Adherence to video minutes was lower than expected across the sample with half of the participants adhering to <20% of the prescribed video minutes. However, using the physical activity guidelines for people with SCI of 20 min of aerobic exercise twice per week [23], one third of our sample met these international guidelines. This is a positive finding given that our target group was not getting any regular exercise and increasing that to 33% of participants obtaining enough minutes of exercise that provides cardiorespiratory benefits is a good starting point upon which to build future research [23].

Not surprisingly, higher scores for anxiety, depression, and physical functioning at baseline were associated with lower exercise video minutes among study participants. An opportunity is being missed when baseline factors such as these are not being used to individualize the intervention (i.e., behavior change techniques, dosing, and delivery) in order to improve participant adherence. These findings provide researchers and health professionals with an opportunity to design intervention strategies that are tailored based upon baseline data [24].

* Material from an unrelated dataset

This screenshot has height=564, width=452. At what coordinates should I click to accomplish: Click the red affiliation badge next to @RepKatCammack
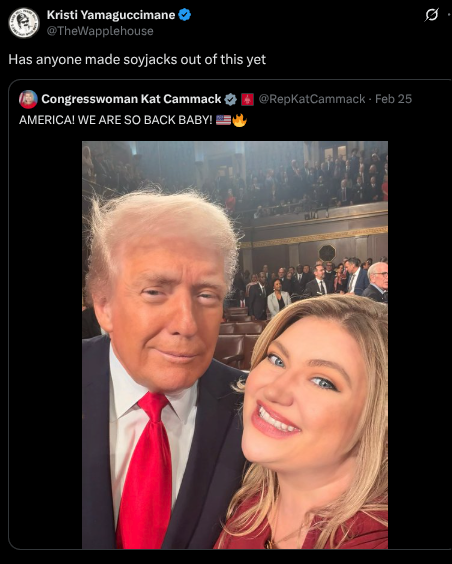coord(247,99)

Researchers interested in exercise adherence in SCI populations should consider using adaptive intervention designs in home and community-based interventions (e.g., stepped-care designs). These designs can serve as a mechanism for tailoring and ‘titrating’ the intervention based on participant data that are obtained during early intervention stages. Adaptive designs have become popular for targeting low-response behaviors such as smoking cessation and weight loss [25, 26]. Almirall et al. [27] introduced the Sequential Multiple Assignment Randomized Trial (SMART), a type of research design for creating adaptive interventions. These SMART designs help investigators determine when and how to alter treatment variables such as dose, time, and delivery method in order to develop an adaptive intervention [27]. Adaptive intervention designs are also purposed to increase adherence to the intervention by augmenting or switching programs for low- or non-responders.

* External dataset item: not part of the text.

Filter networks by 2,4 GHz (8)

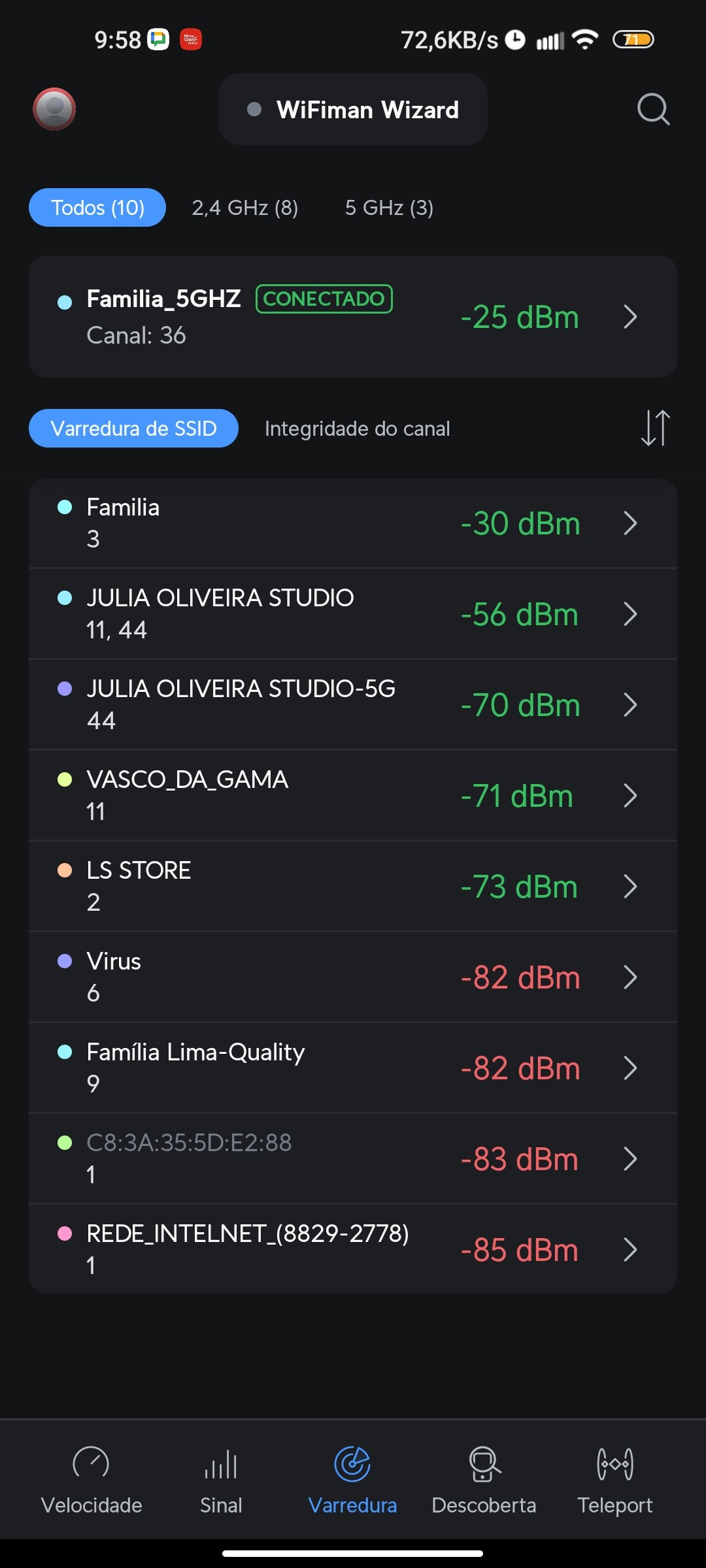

The SMART design entails a first-stage treatment decision that either compares the length of the first stage or compares the effect of two evidence-based interventions, which can be individualized based on baseline measures associated with adherence (e.g., personal factors, secondary health conditions). A primary tailoring variable (e.g., weeks of first treatment stage) is tested that leads to a second stage treatment decision (i.e., adherence level), which compares an augmentation of the current treatment versus switching to an alternative evidence-based intervention. There is considerable evidence that under the right circumstances and with the appropriate dosing and monitoring, exercise behavior can be modified in cohorts with low and non-participation rates [28]. To our knowledge, these designs have not been utilized in exercise interventions for people with SCI.

There is a clear and pressing need for designing future home-based exercise interventions that have a greater level of customization/tailoring for participants who have low to non-participation rates. With the growing popularity of SMART interventions, use of baseline variables and decision support tools that use algorithmic technology to provide greater customization of exercise interventions to people with SCI may increase their rates of exercise adherence and participation.

Strengths and limitations

This study analyzed preliminary data from a remotely delivered exercise program aimed at improving access to exercise for people with SCI including spina bifida. There are several limitations that should be considered as part of this study. Given the sample size, the generalizability of the study findings was limited. The sample consisted of people living in the Deep South of the United States, where the study was conducted, and thus, the findings may only apply to people living in similar settings (e.g., limited access to healthcare, high disability prevalence, and high prevalence of chronic disease). Another limitation was the higher percentage of females to males, which differs from the higher incidence of SCI among men [29]. A third limitation was the lack of some potential predictors of participation, such as enjoyment, which is a primary component of M2M but was not part of our regression model.